(Beginning of EXERCISE DATA)

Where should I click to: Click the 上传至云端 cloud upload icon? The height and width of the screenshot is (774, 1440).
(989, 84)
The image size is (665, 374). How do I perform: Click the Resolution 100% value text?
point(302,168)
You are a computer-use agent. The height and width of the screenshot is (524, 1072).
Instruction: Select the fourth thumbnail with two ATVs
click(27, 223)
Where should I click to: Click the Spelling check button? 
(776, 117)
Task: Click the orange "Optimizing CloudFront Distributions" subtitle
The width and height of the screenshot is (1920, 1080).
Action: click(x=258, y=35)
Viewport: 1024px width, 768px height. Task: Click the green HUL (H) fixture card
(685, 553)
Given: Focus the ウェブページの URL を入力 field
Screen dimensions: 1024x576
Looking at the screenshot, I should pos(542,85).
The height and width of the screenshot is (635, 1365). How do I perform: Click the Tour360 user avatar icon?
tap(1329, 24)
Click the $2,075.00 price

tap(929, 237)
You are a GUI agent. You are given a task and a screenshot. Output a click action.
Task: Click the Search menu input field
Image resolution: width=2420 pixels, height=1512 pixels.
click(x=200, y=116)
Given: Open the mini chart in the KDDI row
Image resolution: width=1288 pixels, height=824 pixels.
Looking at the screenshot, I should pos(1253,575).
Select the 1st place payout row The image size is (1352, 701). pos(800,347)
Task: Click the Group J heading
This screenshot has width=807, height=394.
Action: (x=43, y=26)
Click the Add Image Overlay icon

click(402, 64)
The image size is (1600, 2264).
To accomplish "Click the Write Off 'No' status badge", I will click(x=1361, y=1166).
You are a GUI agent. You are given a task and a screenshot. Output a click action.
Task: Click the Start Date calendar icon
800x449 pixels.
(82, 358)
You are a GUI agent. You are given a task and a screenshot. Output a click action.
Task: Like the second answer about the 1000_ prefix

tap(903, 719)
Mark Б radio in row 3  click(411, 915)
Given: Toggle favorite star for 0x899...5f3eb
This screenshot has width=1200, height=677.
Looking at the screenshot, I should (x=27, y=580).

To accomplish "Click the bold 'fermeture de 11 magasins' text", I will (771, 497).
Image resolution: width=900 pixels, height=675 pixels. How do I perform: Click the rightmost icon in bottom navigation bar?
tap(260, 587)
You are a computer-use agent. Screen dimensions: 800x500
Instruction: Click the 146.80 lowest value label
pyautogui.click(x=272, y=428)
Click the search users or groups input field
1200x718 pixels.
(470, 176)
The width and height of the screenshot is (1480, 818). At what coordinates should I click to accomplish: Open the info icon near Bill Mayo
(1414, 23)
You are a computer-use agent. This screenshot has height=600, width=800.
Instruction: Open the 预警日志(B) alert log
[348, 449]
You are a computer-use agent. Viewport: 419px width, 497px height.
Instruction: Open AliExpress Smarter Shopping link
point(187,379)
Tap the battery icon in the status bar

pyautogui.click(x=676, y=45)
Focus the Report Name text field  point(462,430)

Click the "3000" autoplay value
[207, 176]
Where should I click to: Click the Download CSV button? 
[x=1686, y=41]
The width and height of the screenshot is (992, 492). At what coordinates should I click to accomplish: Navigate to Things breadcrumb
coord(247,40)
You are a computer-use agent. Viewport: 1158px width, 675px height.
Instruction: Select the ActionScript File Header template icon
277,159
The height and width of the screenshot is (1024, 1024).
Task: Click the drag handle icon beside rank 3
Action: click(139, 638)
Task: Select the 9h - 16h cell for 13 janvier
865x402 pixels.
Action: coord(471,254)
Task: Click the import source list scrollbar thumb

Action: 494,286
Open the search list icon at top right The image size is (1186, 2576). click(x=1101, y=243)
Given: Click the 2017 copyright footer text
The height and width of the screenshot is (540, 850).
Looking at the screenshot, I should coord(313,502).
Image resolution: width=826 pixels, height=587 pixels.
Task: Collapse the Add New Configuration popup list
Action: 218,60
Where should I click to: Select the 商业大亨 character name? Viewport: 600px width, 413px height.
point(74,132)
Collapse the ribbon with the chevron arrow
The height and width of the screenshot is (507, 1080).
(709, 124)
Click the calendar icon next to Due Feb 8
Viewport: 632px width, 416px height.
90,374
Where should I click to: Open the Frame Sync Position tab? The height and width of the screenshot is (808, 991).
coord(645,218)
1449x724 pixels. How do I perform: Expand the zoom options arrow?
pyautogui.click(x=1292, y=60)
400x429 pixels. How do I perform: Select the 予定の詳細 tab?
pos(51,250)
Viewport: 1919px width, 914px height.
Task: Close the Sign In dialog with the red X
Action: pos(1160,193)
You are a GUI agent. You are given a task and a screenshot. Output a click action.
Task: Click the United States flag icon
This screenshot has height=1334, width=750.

(End of EXERCISE DATA)

■ **EXERCISE DIRECTIONS**
An exact copy of every entry above is required.

■ **THE ANSWER**
Where should I click to: Click the 上传至云端 cloud upload icon? The height and width of the screenshot is (774, 1440).
(989, 84)
The image size is (665, 374). How do I perform: Click the Resolution 100% value text?
point(302,168)
You are a computer-use agent. The height and width of the screenshot is (524, 1072).
Instruction: Select the fourth thumbnail with two ATVs
click(27, 223)
Where should I click to: Click the Spelling check button? 
(776, 117)
Task: Click the orange "Optimizing CloudFront Distributions" subtitle
The width and height of the screenshot is (1920, 1080).
Action: click(x=258, y=35)
Viewport: 1024px width, 768px height. Task: Click the green HUL (H) fixture card
(685, 553)
Given: Focus the ウェブページの URL を入力 field
Screen dimensions: 1024x576
Looking at the screenshot, I should pos(542,85).
The height and width of the screenshot is (635, 1365). How do I perform: Click the Tour360 user avatar icon?
tap(1329, 24)
Click the $2,075.00 price

tap(929, 237)
You are a GUI agent. You are given a task and a screenshot. Output a click action.
Task: Click the Search menu input field
Image resolution: width=2420 pixels, height=1512 pixels.
click(x=200, y=116)
Given: Open the mini chart in the KDDI row
Image resolution: width=1288 pixels, height=824 pixels.
Looking at the screenshot, I should pos(1253,575).
Select the 1st place payout row The image size is (1352, 701). pos(800,347)
Task: Click the Group J heading
This screenshot has width=807, height=394.
Action: (x=43, y=26)
Click the Add Image Overlay icon

click(402, 64)
The image size is (1600, 2264).
To accomplish "Click the Write Off 'No' status badge", I will click(x=1361, y=1166).
You are a GUI agent. You are given a task and a screenshot. Output a click action.
Task: Click the Start Date calendar icon
800x449 pixels.
(82, 358)
You are a GUI agent. You are given a task and a screenshot. Output a click action.
Task: Like the second answer about the 1000_ prefix

tap(903, 719)
Mark Б radio in row 3  click(411, 915)
Given: Toggle favorite star for 0x899...5f3eb
This screenshot has width=1200, height=677.
Looking at the screenshot, I should (x=27, y=580).

To accomplish "Click the bold 'fermeture de 11 magasins' text", I will (771, 497).
Image resolution: width=900 pixels, height=675 pixels. How do I perform: Click the rightmost icon in bottom navigation bar?
tap(260, 587)
You are a computer-use agent. Screen dimensions: 800x500
Instruction: Click the 146.80 lowest value label
pyautogui.click(x=272, y=428)
Click the search users or groups input field
1200x718 pixels.
(470, 176)
The width and height of the screenshot is (1480, 818). At what coordinates should I click to accomplish: Open the info icon near Bill Mayo
(1414, 23)
You are a computer-use agent. This screenshot has height=600, width=800.
Instruction: Open the 预警日志(B) alert log
[348, 449]
You are a computer-use agent. Viewport: 419px width, 497px height.
Instruction: Open AliExpress Smarter Shopping link
point(187,379)
Tap the battery icon in the status bar

pyautogui.click(x=676, y=45)
Focus the Report Name text field  point(462,430)

Click the "3000" autoplay value
[207, 176]
Where should I click to: Click the Download CSV button? 
[x=1686, y=41]
The width and height of the screenshot is (992, 492). At what coordinates should I click to accomplish: Navigate to Things breadcrumb
coord(247,40)
You are a computer-use agent. Viewport: 1158px width, 675px height.
Instruction: Select the ActionScript File Header template icon
277,159
The height and width of the screenshot is (1024, 1024).
Task: Click the drag handle icon beside rank 3
Action: click(139, 638)
Task: Select the 9h - 16h cell for 13 janvier
865x402 pixels.
Action: coord(471,254)
Task: Click the import source list scrollbar thumb

Action: 494,286
Open the search list icon at top right The image size is (1186, 2576). click(x=1101, y=243)
Given: Click the 2017 copyright footer text
The height and width of the screenshot is (540, 850).
Looking at the screenshot, I should coord(313,502).
Image resolution: width=826 pixels, height=587 pixels.
Task: Collapse the Add New Configuration popup list
Action: 218,60
Where should I click to: Select the 商业大亨 character name? Viewport: 600px width, 413px height.
point(74,132)
Collapse the ribbon with the chevron arrow
The height and width of the screenshot is (507, 1080).
(709, 124)
Click the calendar icon next to Due Feb 8
Viewport: 632px width, 416px height.
90,374
Where should I click to: Open the Frame Sync Position tab? The height and width of the screenshot is (808, 991).
coord(645,218)
1449x724 pixels. How do I perform: Expand the zoom options arrow?
pyautogui.click(x=1292, y=60)
400x429 pixels. How do I perform: Select the 予定の詳細 tab?
pos(51,250)
Viewport: 1919px width, 914px height.
Task: Close the Sign In dialog with the red X
Action: pos(1160,193)
You are a GUI agent. You are given a task and a screenshot. Output a click action.
Task: Click the United States flag icon
This screenshot has height=1334, width=750.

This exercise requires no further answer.